▸ **Your goal**:
Format the lines of the material as a numbered list, starting at the line containing "Task: Bookmark this page with star icon" and ending at the last line of the material, with both ends included. Skip any blank lines and leave the pictures out.

▸ **Records provided**:
START

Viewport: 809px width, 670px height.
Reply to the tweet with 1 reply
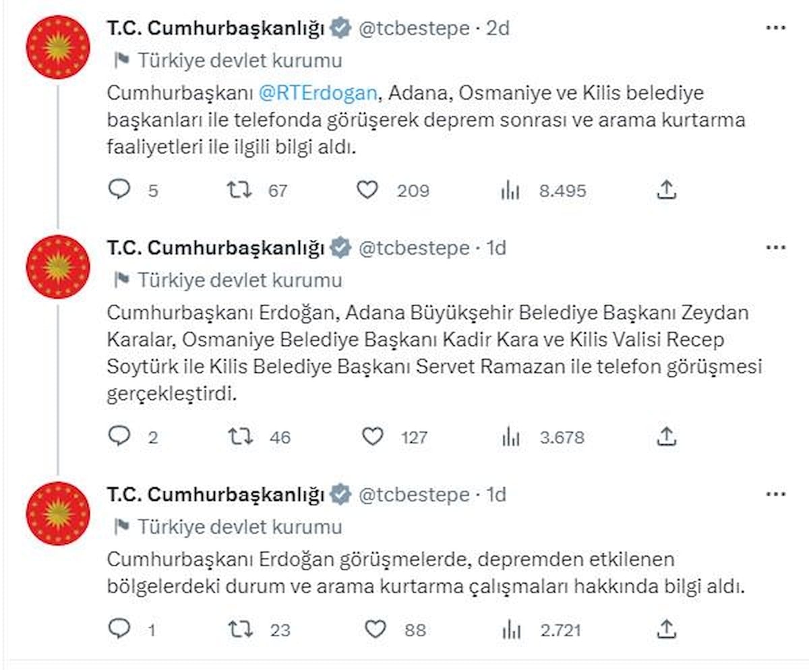coord(119,630)
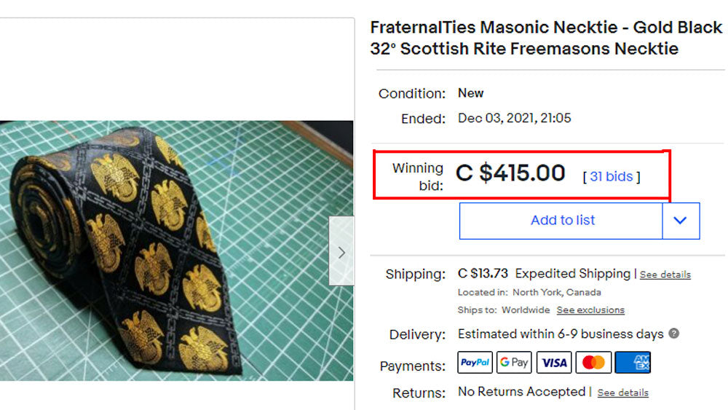Show next product image with arrow
This screenshot has width=728, height=410.
pos(341,253)
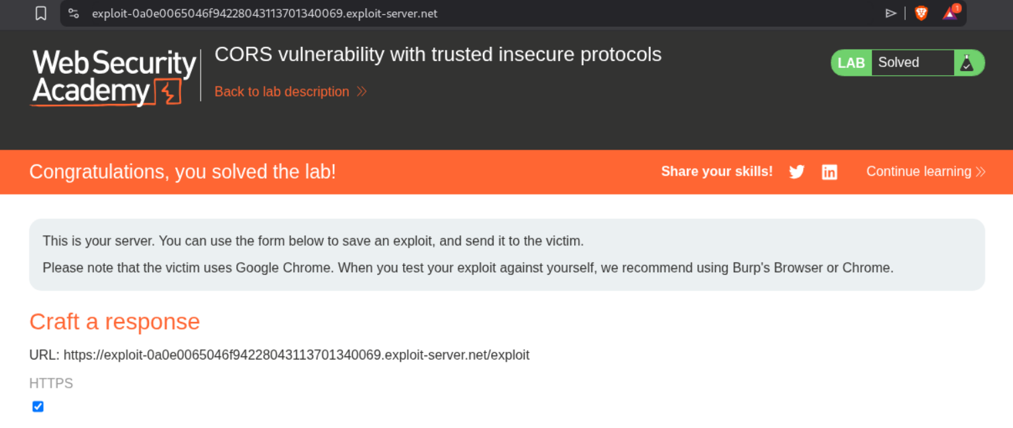The image size is (1013, 428).
Task: Follow the Continue learning link
Action: click(918, 172)
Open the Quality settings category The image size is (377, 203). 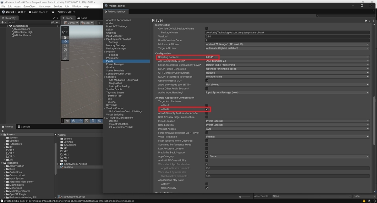110,67
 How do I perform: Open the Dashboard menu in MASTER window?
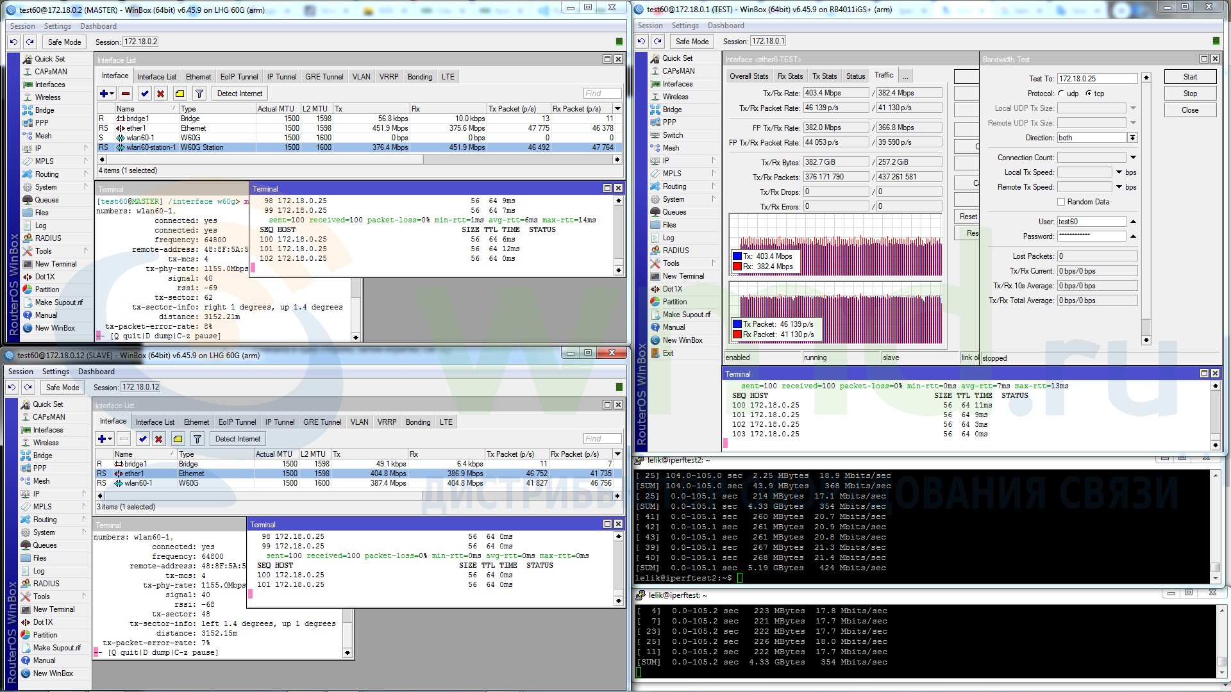(x=98, y=26)
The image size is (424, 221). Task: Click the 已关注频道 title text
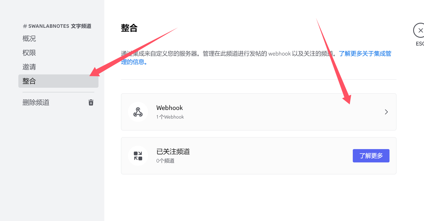[x=173, y=152]
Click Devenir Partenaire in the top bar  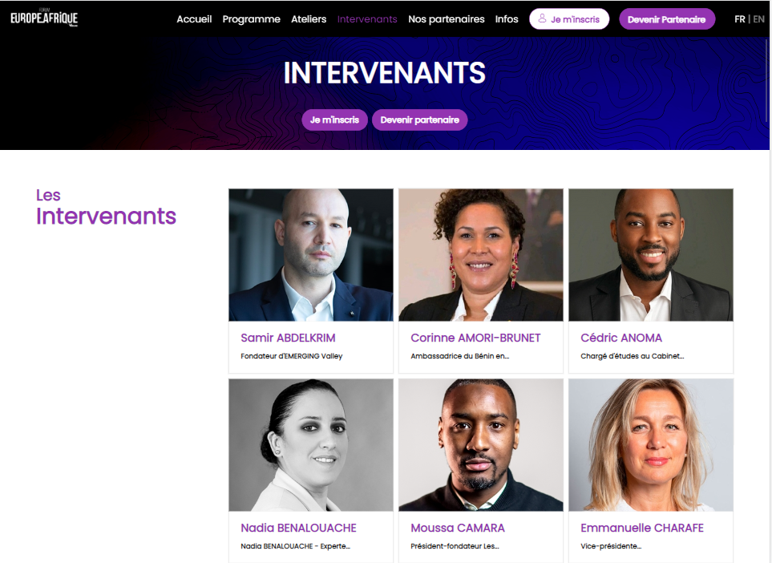(667, 19)
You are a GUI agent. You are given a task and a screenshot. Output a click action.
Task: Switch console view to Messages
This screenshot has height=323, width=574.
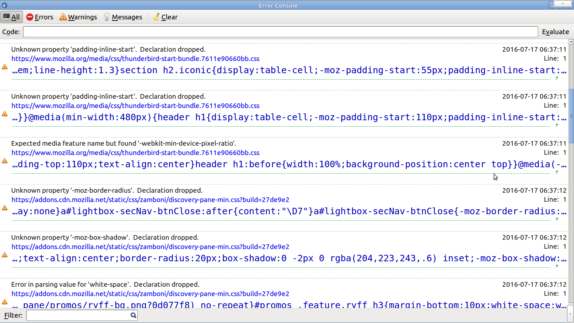point(123,17)
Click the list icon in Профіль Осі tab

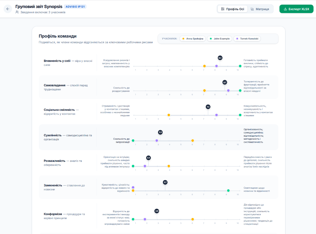[x=223, y=9]
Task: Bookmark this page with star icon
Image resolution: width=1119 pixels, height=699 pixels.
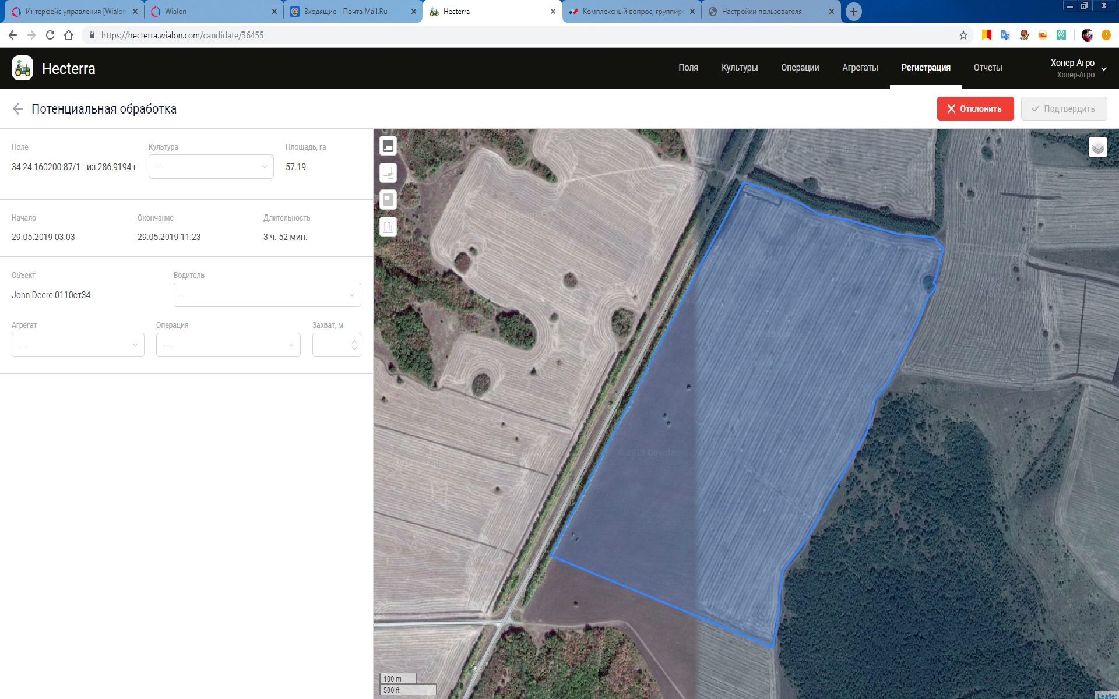Action: 963,35
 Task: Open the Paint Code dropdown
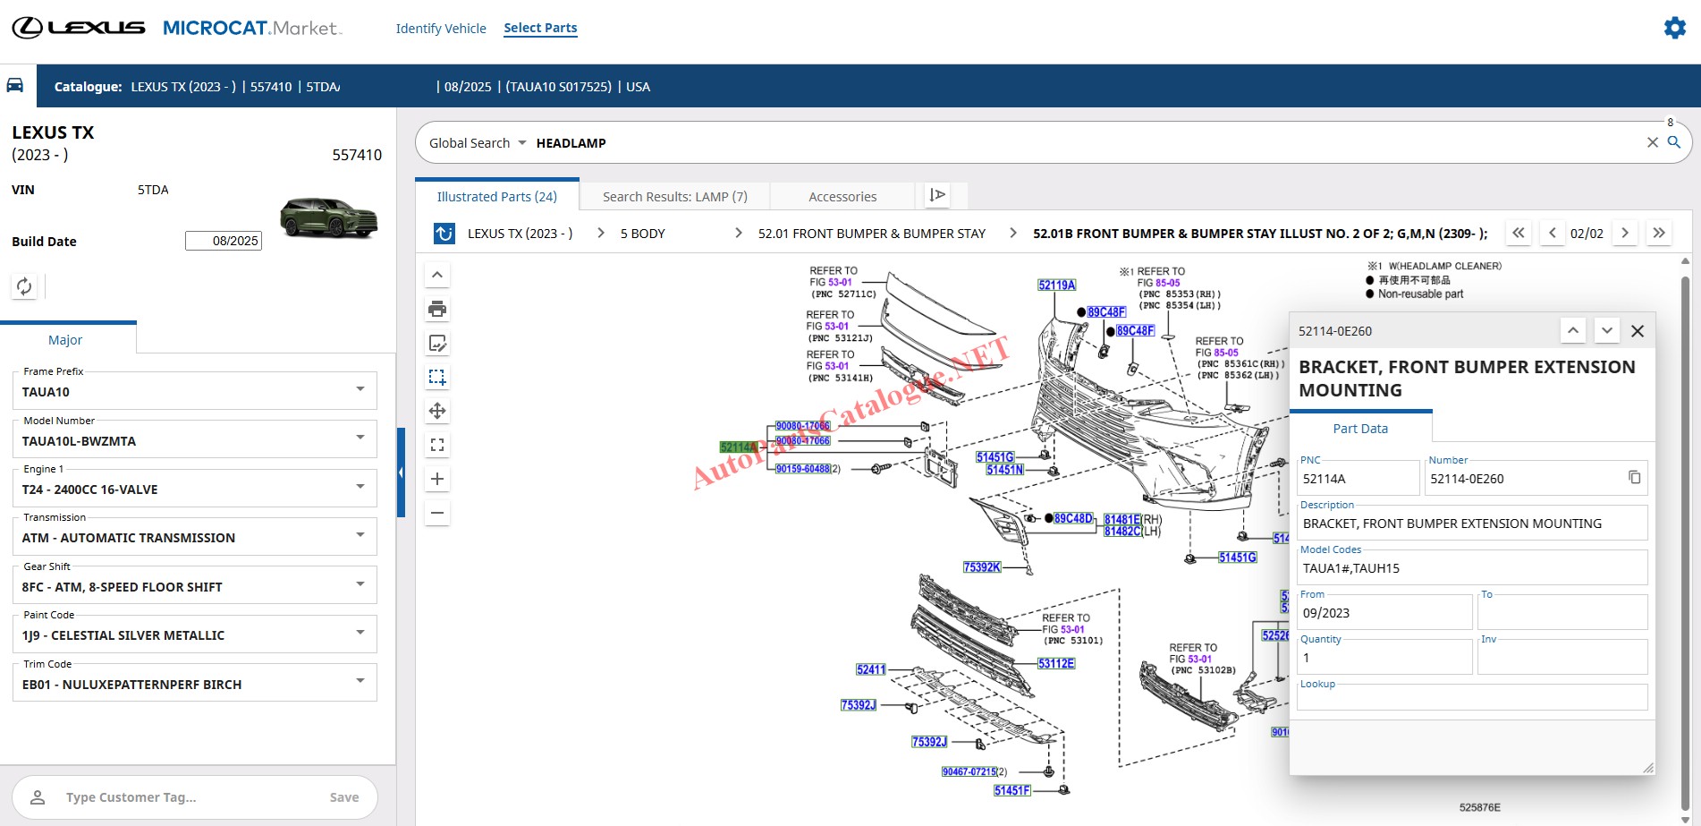pos(360,633)
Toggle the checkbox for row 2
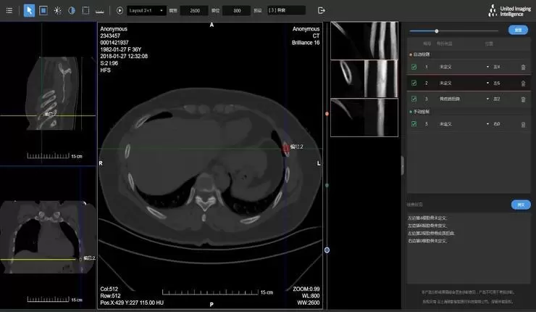This screenshot has height=312, width=536. click(x=414, y=83)
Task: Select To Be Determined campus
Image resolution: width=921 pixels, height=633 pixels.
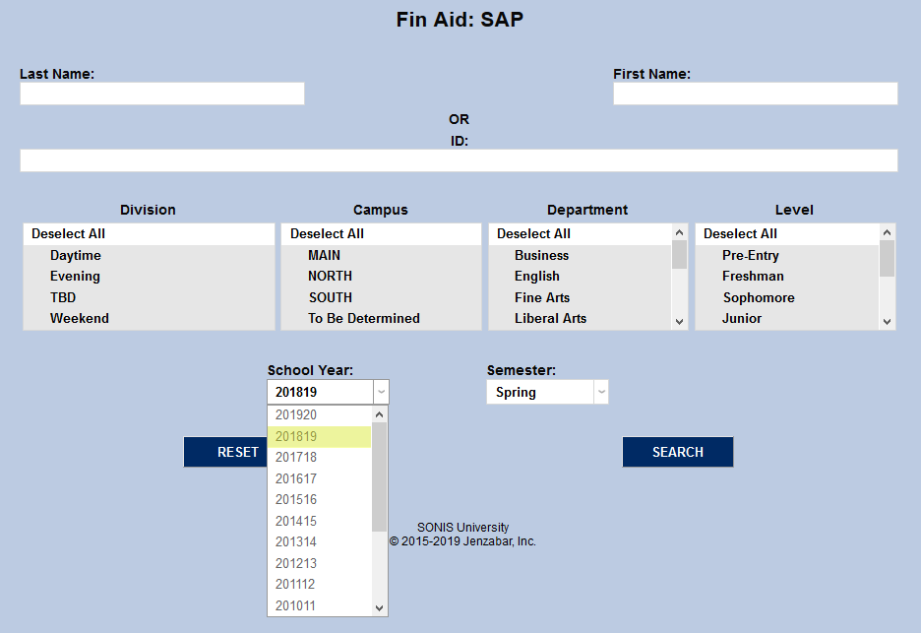Action: pyautogui.click(x=363, y=318)
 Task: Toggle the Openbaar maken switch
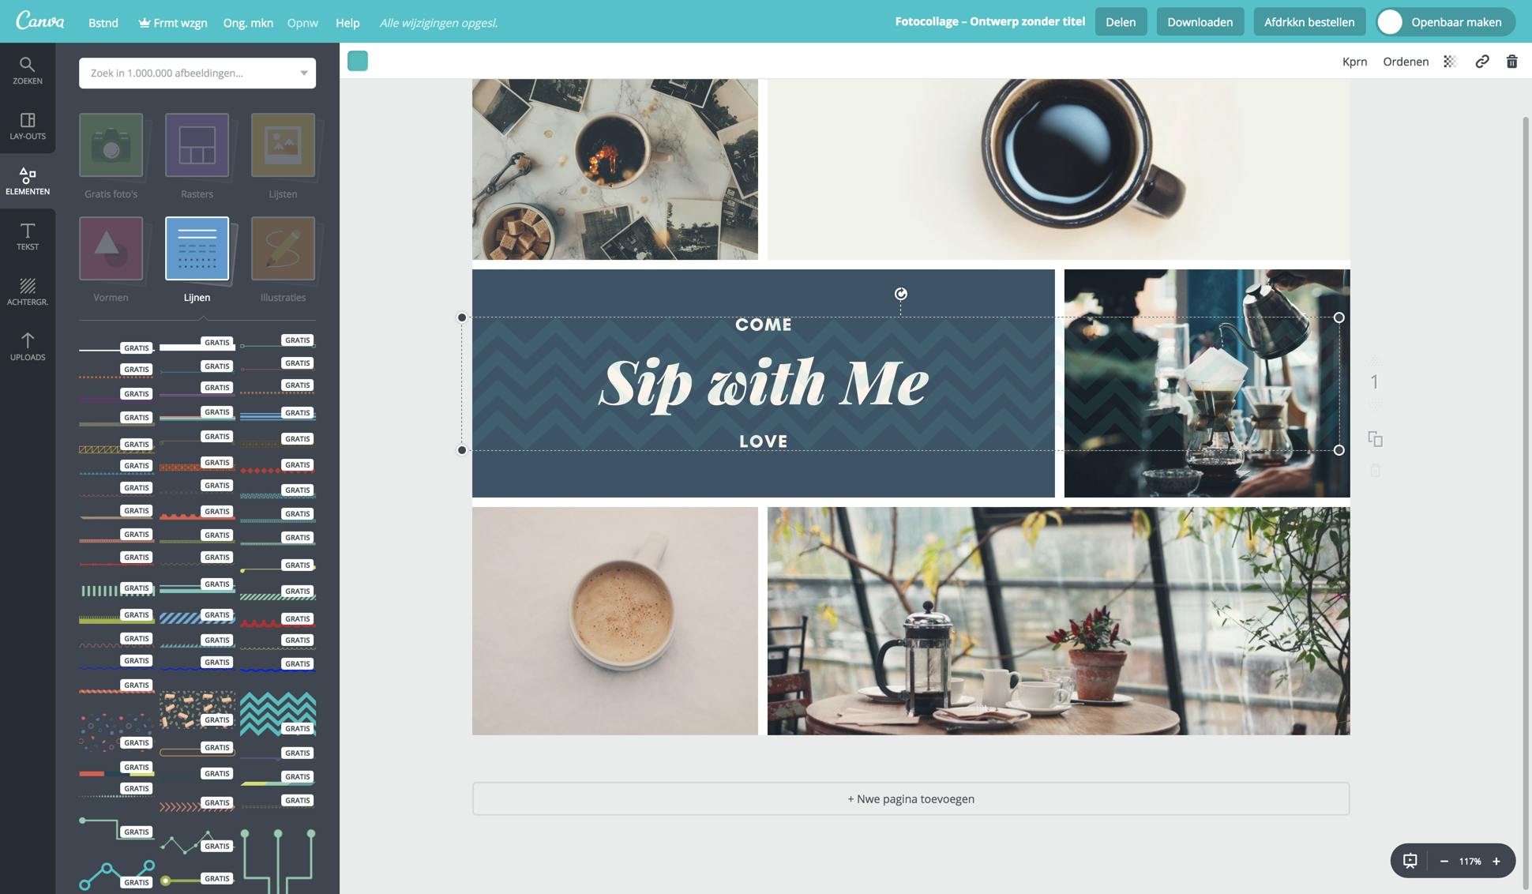pyautogui.click(x=1390, y=22)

END

▸ **Reply**:
1. Task: Bookmark this page with star icon
2. Image resolution: width=1119 pixels, height=699 pixels.
3. Action: 963,35
4.  Task: Open the Paint Code dropdown
5. pos(360,633)
6. Toggle the checkbox for row 2
7. This screenshot has height=312, width=536. click(x=414, y=83)
8. Task: Select To Be Determined campus
9. Image resolution: width=921 pixels, height=633 pixels.
10. Action: pyautogui.click(x=363, y=318)
11.  Task: Toggle the Openbaar maken switch
12. pyautogui.click(x=1390, y=22)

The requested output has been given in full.